Auteur: Nikolaj Nielsen
BRUSSELS - A majority of member states are said to back a proposal for a European public prosecutor after they failed to meet a deadline to submit counter arguments.
Member state national parliaments had until Monday (28 October) midnight to submit any complaints or concerns on setting up a EU-wide prosecutor tasked to tackle fraud committed against the EU budget.
“A clear majority of member states have not issued reasoned opinions and can thus be counted among the probable participants to the European public prosecutor's office,” Mina Andreeva, European commission justice spokesperson, said in an email on Tuesday.
A minimum of nine member states is needed to launch the office.
Monday’s missed deadline means 17 have now demonstrated tacit support with only 11 member states opposed.
Parliaments in Cyprus, Czech Republic, France, Hungary, Ireland, Malta, the Netherlands, Romania, Slovenia, Sweden, and the UK, issued the complaints.
Both the UK and Ireland, along with Denmark, already said they would not participate when they opted out of the idea during talks on the EU's Lisbon Treaty.
Andreeva said with the member state positions clarified, EU lawmakers would now push forward with the proposal, first announced in July, with an aim to have it launched in 2015.

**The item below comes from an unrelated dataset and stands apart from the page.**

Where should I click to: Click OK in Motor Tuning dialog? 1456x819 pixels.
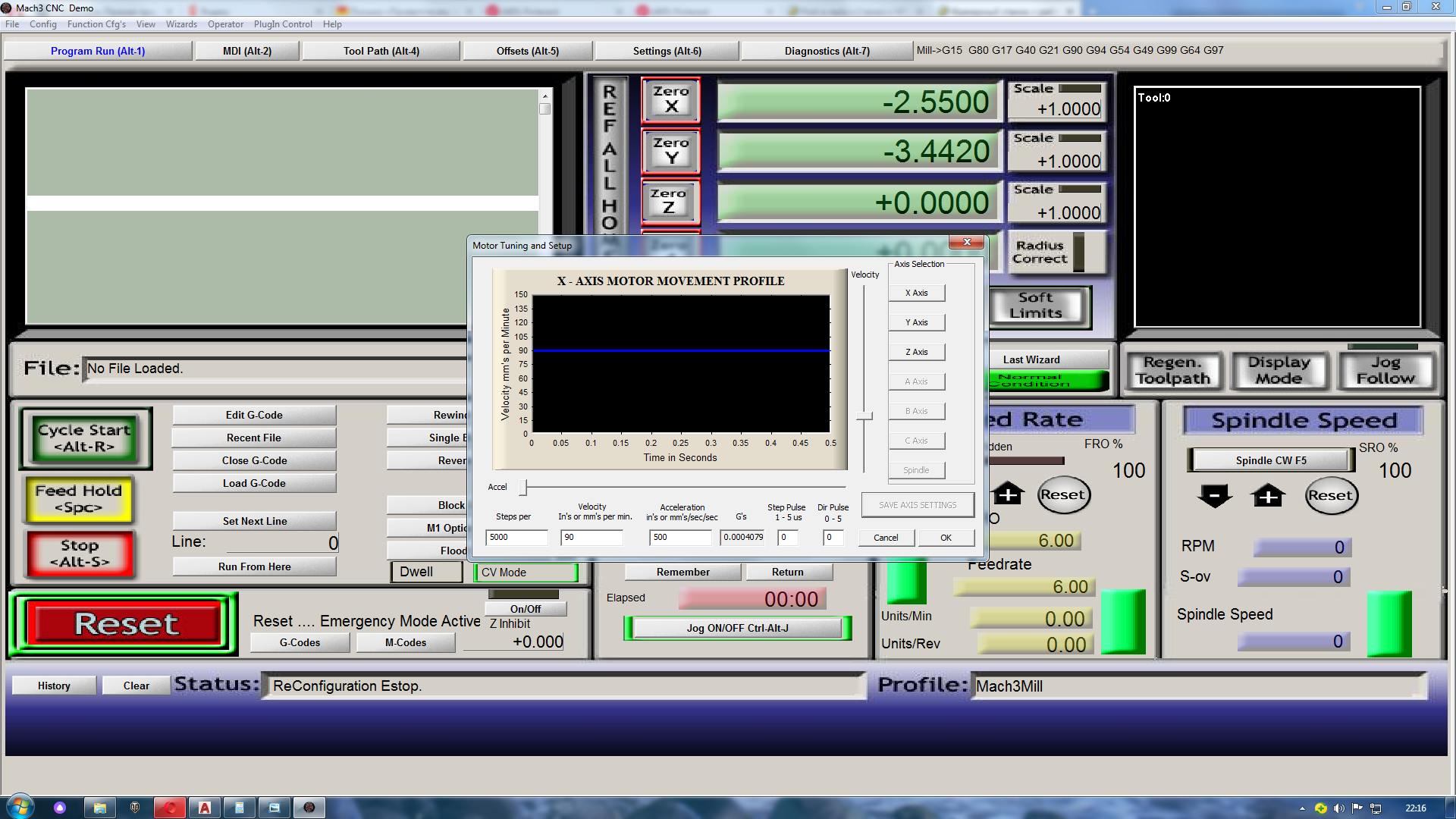pyautogui.click(x=946, y=538)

The prosecutor would have the power to conduct, prosecute, and bring to justice its own EU-wide investigations in co-ordination with member state authorities against people suspected of defrauding the EU.
Its initial role to tackle EU fraud could later be expanded to other areas.
The commission claims the office is needed to tackle wide-spread fraud on the EU budget which they estimate hovers around €500 million in annual losses.
A top EU official in September told the European Parliament that the real figure is in the billions, however.
A majority of deputies at the Strasbourg plenary last week voted in favour of a report by Italian centre-right MEP Salvatore Iacolino.
Iacolino’s report covered a wide number of crime fighting issues, including setting up the office, although the Greens voiced reservations of its law-enforcement centric focus.